Numa perspectiva evolucionista, Bowlby considera que a selecção genética favoreceu os comportamentos de vinculação porque eles aumentavam a probabilidade da proximidade mãe/bebé, o que por sua vez aumentava a probabilidade de protecção e, consequentemente, de sobrevivência. Defende também que para todos os sistemas comportamentais, incluindo o sistema de vinculação, o seu último propósito é sempre a sobrevivência dos genes do indivíduo (Bowlby, 1969/1982). A proximidade aos pais vai permitir à criança, não só receber alimento, mas também a aprendizagem sobre o meio e a interacção social e ainda a protecção do perigo, que assume uma importância crucial quando falamos de sobrevivência. A proximidade à figura materna assume assim uma função biológica e por esta razão Bowlby considerou que as crianças estavam predispostas a procurar a mãe em situações de angústia. No sentido Darwinniano a proximidade da figura materna é vista como um comportamento adaptativo. Assim, neste quadro evolucionista, a vinculação é considerada “ ..a normal and healthy characteristic of humans throughout the lifespan, rather than a sign of immaturity that needs to be outgrown.”(Cassidy, 1999).

No volume I da sua trilogia, Vinculação, Bowlby propõe que o vínculo que liga a criança à mãe é o resultado da actividade de um conjunto de sistemas comportamentais que visam a proximidade com a mãe.
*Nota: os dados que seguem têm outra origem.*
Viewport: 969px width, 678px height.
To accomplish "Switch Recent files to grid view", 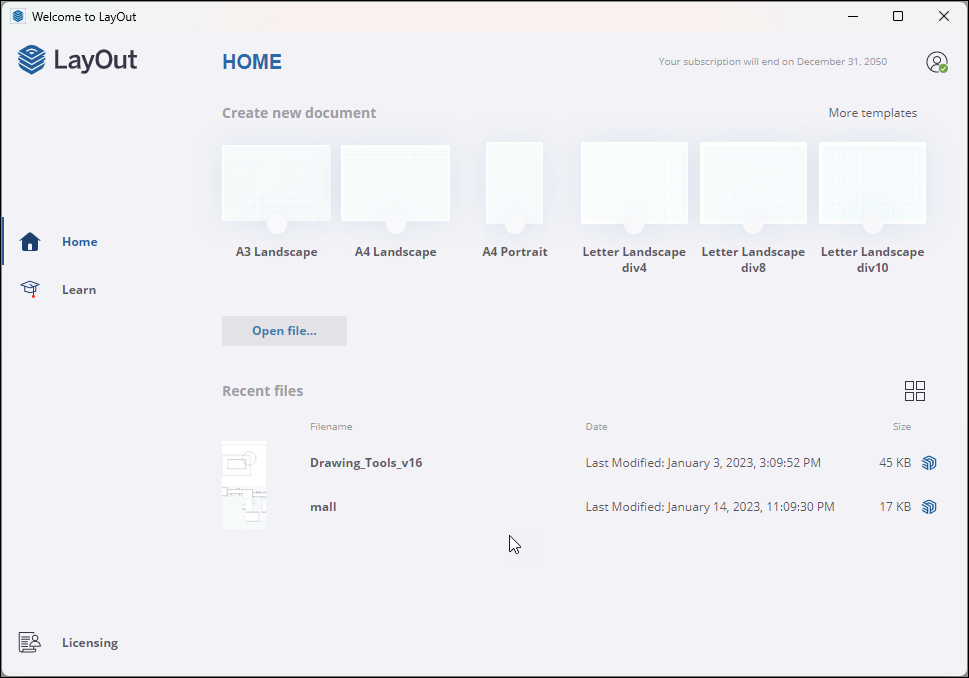I will pyautogui.click(x=915, y=391).
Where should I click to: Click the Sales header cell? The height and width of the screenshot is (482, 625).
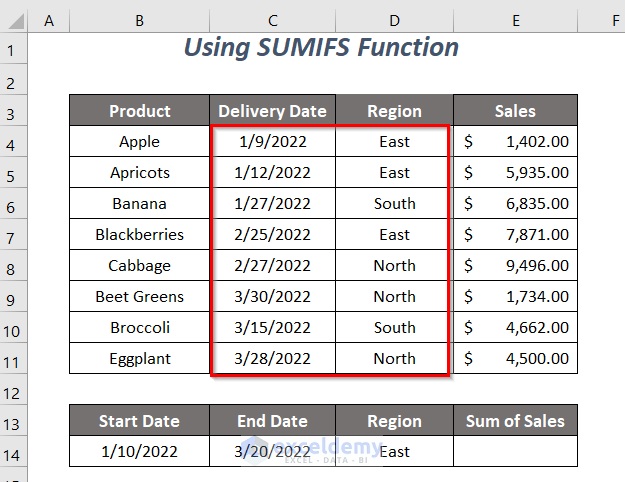(515, 111)
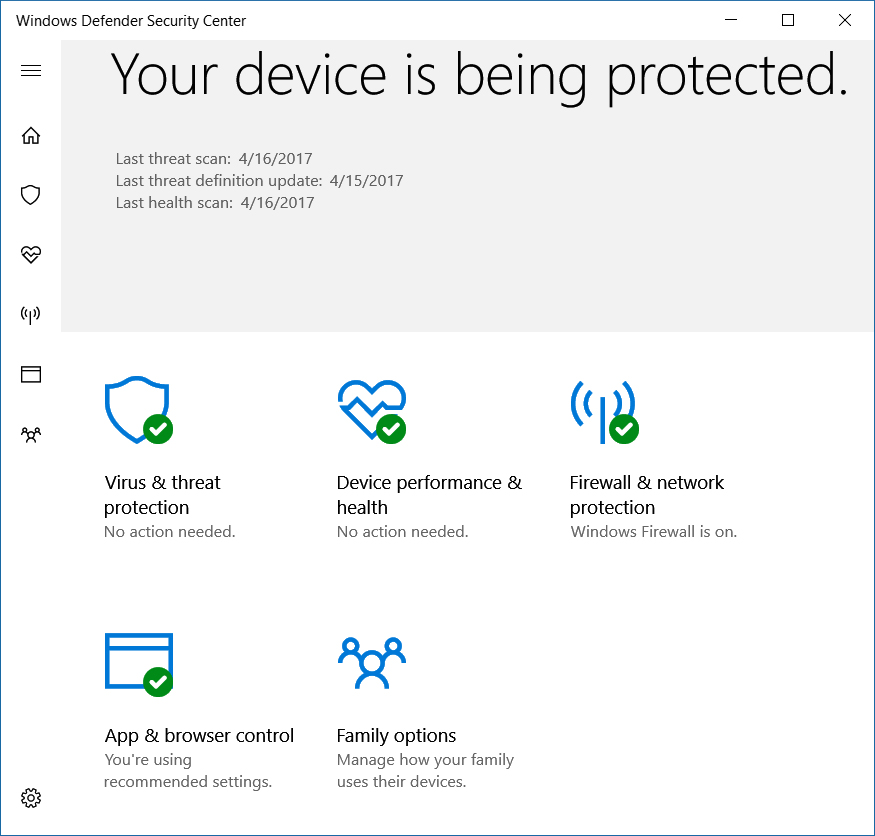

O comportamento de vinculação seria assim aquilo que ocorre quando são activados certos sistemas comportamentais. Esses sistemas comportamentais desenvolvem-se no bebé como resultado da sua interacção com o meio e do processo de adaptabilidade evolutiva e, particularmente, da sua interacção com a principal figura desse meio, regra geral, a mãe. A alimentação e o alimento têm apenas um papel secundário no desenvolvimento desses sistemas. Embora, anteriormente, Bowlby (1958) tenha considerado quatro padrões de comportamento – sugar, seguir, chorar e sorrir – como contribuindo para a vinculação, reformulou dizendo que, embora esses quatro padrões sejam de grande importância, eles vão ser incorporados em sistemas mais evoluídos e “corrigidos para a meta”. Entre os 9 e os 18 meses, a proximidade com a mãe converte-se numa meta fixada. É a teoria do controle dos sistemas ou teoria do controle do comportamento de ligação.